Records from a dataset
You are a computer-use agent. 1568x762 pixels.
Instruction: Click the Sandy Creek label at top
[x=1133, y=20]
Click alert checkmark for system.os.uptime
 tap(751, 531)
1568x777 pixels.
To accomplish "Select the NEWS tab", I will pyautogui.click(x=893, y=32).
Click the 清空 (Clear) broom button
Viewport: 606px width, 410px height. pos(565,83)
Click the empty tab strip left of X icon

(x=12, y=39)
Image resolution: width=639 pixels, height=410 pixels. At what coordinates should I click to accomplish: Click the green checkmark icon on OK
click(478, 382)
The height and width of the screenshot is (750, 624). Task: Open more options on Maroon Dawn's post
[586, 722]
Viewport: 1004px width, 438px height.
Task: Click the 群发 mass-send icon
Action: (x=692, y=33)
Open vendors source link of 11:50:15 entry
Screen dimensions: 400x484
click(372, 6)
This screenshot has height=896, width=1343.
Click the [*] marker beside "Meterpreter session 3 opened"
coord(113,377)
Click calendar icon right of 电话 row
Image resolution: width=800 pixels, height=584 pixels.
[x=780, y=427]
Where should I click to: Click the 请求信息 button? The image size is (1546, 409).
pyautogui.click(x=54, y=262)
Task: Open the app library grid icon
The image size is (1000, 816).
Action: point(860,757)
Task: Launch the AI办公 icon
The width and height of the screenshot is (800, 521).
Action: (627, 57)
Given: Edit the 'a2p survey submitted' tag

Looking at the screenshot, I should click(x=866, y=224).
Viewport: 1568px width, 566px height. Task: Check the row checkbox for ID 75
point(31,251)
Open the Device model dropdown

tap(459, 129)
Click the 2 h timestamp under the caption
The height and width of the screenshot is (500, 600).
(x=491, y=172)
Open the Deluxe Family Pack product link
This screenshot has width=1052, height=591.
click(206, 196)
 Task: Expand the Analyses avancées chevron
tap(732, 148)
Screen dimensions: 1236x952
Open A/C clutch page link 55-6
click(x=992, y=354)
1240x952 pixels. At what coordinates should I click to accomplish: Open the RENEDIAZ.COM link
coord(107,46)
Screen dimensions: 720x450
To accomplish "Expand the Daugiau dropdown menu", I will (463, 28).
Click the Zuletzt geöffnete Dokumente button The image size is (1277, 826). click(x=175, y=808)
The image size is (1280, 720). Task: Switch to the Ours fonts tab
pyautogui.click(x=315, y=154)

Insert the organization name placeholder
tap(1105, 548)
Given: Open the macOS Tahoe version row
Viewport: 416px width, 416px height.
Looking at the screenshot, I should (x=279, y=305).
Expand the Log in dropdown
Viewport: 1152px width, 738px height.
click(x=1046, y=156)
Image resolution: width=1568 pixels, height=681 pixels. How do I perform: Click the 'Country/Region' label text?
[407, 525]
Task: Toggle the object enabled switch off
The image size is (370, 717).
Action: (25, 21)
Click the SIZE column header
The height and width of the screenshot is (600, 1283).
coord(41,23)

• **Your goal**
Read the data above and count the lines that include "will". Answer only with the count.

• **Output**
2